> [What the task asks]: Below is a block of entries; repeat all of it exactly but omit the pictures.
Information shown START
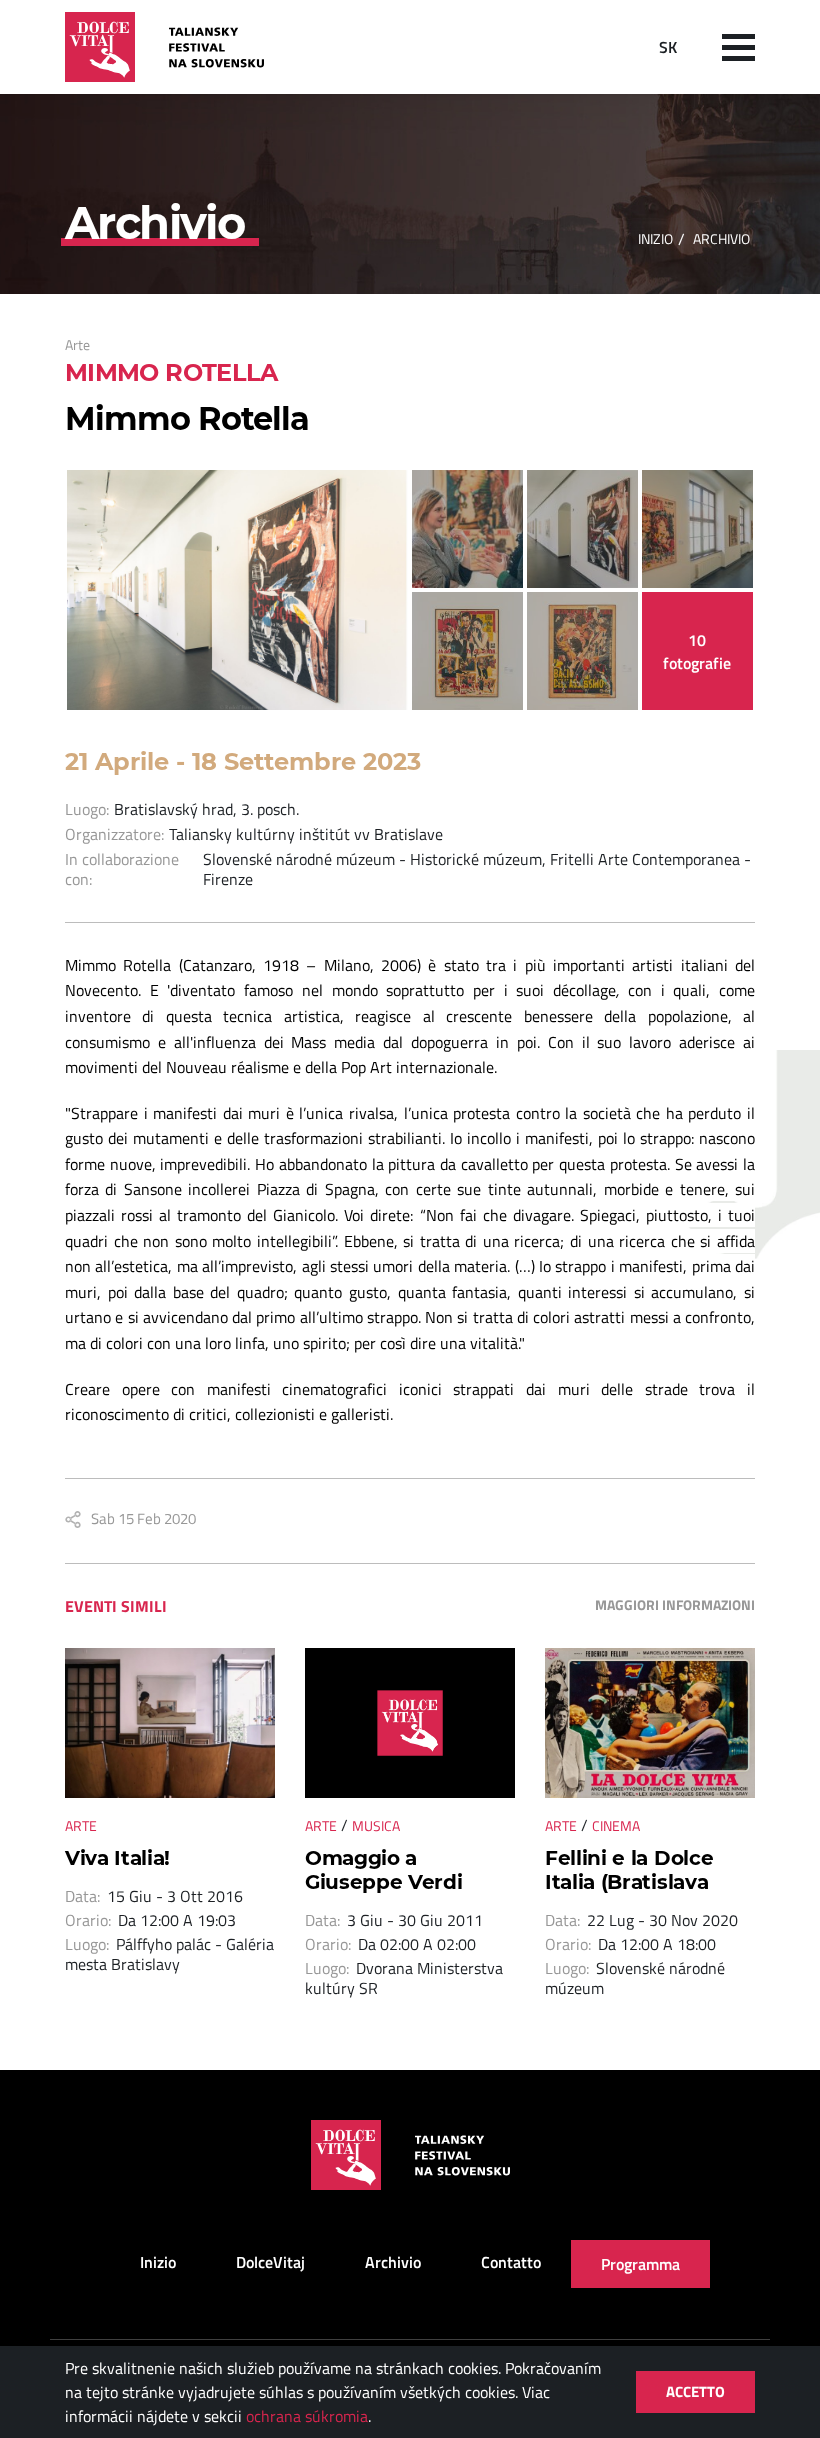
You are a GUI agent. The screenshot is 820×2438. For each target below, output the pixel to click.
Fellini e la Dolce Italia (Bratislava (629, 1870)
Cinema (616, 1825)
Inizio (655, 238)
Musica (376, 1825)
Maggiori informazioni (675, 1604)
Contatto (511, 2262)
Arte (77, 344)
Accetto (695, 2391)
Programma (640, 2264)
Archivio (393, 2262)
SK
Information shown END
> [Result]:
You are a GUI agent. The screenshot is 820×2438. For each target below, output the pixel to click.
Fellini e la Dolce Italia (Bratislava (629, 1870)
Cinema (616, 1825)
Inizio (655, 238)
Musica (376, 1825)
Maggiori informazioni (675, 1604)
Contatto (511, 2262)
Arte (77, 344)
Accetto (695, 2391)
Programma (640, 2264)
Archivio (393, 2262)
SK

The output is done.